┌──

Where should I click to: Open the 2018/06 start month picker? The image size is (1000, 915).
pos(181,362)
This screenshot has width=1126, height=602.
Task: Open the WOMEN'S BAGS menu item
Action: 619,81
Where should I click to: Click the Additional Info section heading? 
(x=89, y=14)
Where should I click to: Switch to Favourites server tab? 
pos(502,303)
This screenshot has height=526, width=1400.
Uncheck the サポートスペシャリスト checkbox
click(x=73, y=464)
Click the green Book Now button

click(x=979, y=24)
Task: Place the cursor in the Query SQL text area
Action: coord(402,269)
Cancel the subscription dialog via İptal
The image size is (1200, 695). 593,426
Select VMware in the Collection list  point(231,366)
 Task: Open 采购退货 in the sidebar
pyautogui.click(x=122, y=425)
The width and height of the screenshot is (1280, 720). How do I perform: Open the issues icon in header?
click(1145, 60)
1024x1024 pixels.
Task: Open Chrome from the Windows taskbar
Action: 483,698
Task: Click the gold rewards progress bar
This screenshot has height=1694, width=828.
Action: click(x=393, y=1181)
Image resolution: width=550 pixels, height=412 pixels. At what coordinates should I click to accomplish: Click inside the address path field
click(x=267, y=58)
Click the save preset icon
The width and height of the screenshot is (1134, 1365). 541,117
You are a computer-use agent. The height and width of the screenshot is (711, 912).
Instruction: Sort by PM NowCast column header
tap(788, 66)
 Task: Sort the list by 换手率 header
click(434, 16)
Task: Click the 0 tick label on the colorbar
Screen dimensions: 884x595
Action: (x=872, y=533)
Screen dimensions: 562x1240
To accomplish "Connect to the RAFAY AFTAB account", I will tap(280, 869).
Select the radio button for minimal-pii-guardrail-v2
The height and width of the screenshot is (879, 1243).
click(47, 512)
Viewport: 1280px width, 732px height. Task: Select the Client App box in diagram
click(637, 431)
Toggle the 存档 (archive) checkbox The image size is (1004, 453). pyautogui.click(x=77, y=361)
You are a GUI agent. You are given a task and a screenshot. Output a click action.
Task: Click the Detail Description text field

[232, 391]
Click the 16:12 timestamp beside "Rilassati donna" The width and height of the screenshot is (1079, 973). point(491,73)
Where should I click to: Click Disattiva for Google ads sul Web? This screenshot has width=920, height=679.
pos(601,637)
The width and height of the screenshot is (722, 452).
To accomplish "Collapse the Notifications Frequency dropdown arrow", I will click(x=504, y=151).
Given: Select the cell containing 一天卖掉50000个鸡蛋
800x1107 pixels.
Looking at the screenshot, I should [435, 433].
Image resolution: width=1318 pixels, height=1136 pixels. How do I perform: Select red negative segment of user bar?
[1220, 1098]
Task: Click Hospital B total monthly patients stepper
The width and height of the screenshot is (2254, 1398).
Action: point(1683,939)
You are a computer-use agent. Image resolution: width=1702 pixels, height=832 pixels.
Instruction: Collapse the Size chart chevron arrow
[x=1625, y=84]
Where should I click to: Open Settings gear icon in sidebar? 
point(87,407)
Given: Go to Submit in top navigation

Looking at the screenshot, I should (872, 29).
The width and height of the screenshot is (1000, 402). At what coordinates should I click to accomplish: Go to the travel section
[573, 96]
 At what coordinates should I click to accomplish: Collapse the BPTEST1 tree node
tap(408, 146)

└──

Show each line in the entries that holds the string "will".

ANSWER SECTION
To accomplish "Connect to the RAFAY AFTAB account", I will tap(280, 869).
To accomplish "Collapse the Notifications Frequency dropdown arrow", I will click(x=504, y=151).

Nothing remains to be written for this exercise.